Legal issues aside, companies can boost corporate innovation by modifying their termination and compensation policies, something that is entirely under their control. Here, I propose two specific recommendations based on a theoretical framework created by Gustavo Manso in 2011:
1. Place employees involved in strategic innovation projects on fixed-term employment contracts (as opposed to employment-at-will). Alternatively, tenure-like positions can be created for these employees. Whatever the arrangement, the employees should be assured that they have a fixed “window of opportunities” — say, three to five years — to make progress before any administrative decisions regarding their performance will be taken.
2. Make stock option grants the principal incentive for engagement in innovation projects — as opposed to cash bonuses or non-monetary rewards.

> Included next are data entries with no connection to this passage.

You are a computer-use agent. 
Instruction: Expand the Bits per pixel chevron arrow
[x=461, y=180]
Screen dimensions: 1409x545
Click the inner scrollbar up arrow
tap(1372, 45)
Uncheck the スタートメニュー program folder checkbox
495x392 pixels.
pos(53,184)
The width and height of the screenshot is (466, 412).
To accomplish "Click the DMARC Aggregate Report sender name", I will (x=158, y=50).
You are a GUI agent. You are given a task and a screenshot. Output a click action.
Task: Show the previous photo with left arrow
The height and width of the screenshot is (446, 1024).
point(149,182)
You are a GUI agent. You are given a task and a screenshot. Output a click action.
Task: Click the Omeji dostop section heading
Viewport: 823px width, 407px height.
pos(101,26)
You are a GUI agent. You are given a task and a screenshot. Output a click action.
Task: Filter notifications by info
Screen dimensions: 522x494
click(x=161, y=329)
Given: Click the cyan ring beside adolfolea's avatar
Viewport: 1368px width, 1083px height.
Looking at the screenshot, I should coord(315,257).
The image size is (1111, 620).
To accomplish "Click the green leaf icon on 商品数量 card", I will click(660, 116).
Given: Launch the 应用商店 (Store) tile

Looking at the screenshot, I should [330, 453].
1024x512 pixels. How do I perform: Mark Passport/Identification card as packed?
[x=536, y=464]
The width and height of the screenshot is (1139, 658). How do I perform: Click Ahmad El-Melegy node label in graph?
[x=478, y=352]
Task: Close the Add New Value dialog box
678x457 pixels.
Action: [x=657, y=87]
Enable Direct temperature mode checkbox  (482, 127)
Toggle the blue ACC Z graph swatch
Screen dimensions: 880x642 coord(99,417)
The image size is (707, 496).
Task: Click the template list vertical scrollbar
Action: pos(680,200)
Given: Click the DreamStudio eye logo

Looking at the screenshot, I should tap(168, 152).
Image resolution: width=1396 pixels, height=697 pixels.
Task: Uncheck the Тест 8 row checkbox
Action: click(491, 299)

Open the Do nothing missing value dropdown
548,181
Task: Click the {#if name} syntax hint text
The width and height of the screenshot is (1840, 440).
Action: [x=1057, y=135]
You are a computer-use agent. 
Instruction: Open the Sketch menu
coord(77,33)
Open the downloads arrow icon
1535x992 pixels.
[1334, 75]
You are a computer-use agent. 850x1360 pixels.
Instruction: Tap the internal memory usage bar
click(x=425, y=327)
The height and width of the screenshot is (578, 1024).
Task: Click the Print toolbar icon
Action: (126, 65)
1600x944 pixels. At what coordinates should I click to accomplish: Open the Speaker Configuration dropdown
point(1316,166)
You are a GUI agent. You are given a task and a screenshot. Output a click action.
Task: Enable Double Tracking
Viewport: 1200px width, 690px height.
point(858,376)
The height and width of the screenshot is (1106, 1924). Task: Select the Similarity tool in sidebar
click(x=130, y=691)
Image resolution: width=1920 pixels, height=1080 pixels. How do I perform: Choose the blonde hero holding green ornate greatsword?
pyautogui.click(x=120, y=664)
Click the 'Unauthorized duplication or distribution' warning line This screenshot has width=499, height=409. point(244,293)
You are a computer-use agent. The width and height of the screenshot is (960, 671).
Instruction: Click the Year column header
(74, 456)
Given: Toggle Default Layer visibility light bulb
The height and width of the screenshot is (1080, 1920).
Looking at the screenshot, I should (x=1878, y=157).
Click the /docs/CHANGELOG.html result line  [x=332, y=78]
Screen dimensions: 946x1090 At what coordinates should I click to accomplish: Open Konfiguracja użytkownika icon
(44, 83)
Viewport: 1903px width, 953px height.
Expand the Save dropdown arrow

A larger point that I’d like to make is that corporate innovation begins not with a “culture,” but with structure and processes. And after you created the structure, implemented the processes, and spent years running various innovation programs, while communicating their results to the rest of the company, a habit of innovation may emerge.
And if you want to call this habit a culture, fine with me.